• [Metin]:
Faaliyette bulunduğumuz dayanıklı tüketim sektörünü geniş perspektifte değerlendirdiğimizde; dünya beyaz eşya pazarı son 10 yılda küresel GSYİH büyümesine paralel, yılda ortalama yüzde 3 büyüdü ve yaklaşık 500 milyon adet ürün satışı ile 180 milyar dolar büyüklüğe ulaştı. Bununla birlikte, dünyada yaşanan demografik, makro-ekonomik ve teknolojik gelişmelerin etkisiyle sektörümüzün büyük bir dönüşüm içinde olduğunu görüyoruz. Dünya beyaz eşya üretimi artan şehirleşme, büyüyen orta sınıf ve dünyada yaşanan dijital devrim ile iç piyasalarında yüksek talep potansiyeline sahip olan ve yenilikçi, kaliteli ürünleri rekabetçi fiyata üretebilir hale gelen gelişmekte olan ekonomilerde yaygınlaşıyor ve yükselen bu ekonomiler sektörde önemli konuma ulaşıyorlar. Örneğin, Asya Pasifik pazarı son 10 yılda olağanüstü seviyede büyürken, Asyalı şirketler güç kazandı. Son birkaç yıldır sektörümüzdeki konsolidasyonun hızı arttı. Uzakdoğulu rakiplerimiz önemli satın alma ve birleşmeler gerçekleştirdi. Global rekabet daha da keskinleşti. Ana pazarlara baktığımızda; Amerika pazarı çok az büyüme kaydederken, Avrupa pazarı Euro/Dolar paritesindeki dalgalanmalar sebebiyle küçüldü.
Türkiye’ye gelince kısaca içinde bulunduğumuz ekonomik konjonktürü hatırlamakta fayda var. Türkiye ekonomisi yılın ilk çeyreğinde ciddi bir büyüme gerçekleştirdi. İkinci çeyrekte ise bu büyümenin biraz ivme kaybettiğini görüyoruz. 15 Temmuz’da yaşanan darbe girişiminin de etkisiyle, yılın geri kalanı için ekonomik büyümede bir miktar daha yavaşlama bekliyoruz. Ama yine de 2016 yılını yüzde 3’ün üzerinde bir büyüme ile tamamlamayı öngörüyoruz.

• [Görevler]:
#1 Metne göre dünya beyaz eşya pazarı son 10 yılda yılda ortalama yüzde kaç büyümüştür?
#2 Kayıtlarda "I will pos(981,770)." ifadesini içeren satırla başlayıp kayıtların sonuna kadar uzanan bölümü, her iki ucu da dahil ederek numaralı liste hâlinde yazınız. Boş satırları listeye almayınız.
Metin ile kayıtlar arasında herhangi bir ilişki bulunmamaktadır.

• [Kayıtlar]:
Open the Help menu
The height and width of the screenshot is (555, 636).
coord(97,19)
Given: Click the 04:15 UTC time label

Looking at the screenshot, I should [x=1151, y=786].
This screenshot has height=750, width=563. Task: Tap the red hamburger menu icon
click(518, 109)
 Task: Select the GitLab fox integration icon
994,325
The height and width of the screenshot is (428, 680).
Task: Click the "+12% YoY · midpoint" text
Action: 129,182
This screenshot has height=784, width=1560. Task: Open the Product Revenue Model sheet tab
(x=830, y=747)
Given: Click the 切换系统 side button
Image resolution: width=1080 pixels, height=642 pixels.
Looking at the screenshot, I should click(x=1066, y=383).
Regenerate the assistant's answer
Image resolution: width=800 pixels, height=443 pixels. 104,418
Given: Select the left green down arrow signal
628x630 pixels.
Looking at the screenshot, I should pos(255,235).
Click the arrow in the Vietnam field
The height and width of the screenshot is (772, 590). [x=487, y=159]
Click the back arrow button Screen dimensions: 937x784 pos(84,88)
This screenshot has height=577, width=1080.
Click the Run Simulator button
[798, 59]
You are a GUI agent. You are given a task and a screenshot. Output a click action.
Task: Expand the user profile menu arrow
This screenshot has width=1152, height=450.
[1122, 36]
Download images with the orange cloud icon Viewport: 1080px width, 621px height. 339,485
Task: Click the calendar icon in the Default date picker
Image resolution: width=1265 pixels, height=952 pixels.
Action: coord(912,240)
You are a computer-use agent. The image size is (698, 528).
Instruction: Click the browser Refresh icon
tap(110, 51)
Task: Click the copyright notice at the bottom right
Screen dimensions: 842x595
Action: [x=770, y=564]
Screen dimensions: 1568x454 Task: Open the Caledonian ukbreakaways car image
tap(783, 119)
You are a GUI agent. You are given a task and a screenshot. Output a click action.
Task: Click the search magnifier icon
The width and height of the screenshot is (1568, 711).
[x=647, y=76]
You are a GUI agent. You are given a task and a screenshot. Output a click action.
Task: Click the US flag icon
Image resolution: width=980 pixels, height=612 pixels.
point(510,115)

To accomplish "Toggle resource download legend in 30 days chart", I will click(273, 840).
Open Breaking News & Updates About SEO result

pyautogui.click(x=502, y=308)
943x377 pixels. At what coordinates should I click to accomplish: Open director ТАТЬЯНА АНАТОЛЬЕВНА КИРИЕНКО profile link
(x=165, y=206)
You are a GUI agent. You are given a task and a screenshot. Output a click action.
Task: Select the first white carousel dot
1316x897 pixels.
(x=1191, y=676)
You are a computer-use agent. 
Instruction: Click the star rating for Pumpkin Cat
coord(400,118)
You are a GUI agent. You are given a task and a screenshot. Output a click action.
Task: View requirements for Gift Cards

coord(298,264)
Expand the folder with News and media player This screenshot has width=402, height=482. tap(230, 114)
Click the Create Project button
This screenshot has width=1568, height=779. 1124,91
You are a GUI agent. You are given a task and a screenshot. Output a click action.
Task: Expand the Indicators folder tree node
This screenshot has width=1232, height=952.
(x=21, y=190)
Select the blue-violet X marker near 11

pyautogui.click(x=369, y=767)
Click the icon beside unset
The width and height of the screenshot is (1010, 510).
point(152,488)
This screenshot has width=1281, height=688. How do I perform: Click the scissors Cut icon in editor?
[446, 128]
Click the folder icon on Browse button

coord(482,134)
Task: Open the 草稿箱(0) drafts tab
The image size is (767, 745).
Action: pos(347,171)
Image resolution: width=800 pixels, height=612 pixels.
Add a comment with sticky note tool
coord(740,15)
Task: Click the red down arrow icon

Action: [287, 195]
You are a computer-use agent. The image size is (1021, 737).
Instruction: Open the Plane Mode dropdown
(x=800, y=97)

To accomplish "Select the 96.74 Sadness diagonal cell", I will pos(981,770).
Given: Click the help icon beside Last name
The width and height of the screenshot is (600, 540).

• [Tam Cevaplar]:
#1 Yılda ortalama yüzde 3 büyümüştür.

#2
1. To accomplish "Select the 96.74 Sadness diagonal cell", I will pos(981,770).
2. Given: Click the help icon beside Last name
3. The width and height of the screenshot is (600, 540).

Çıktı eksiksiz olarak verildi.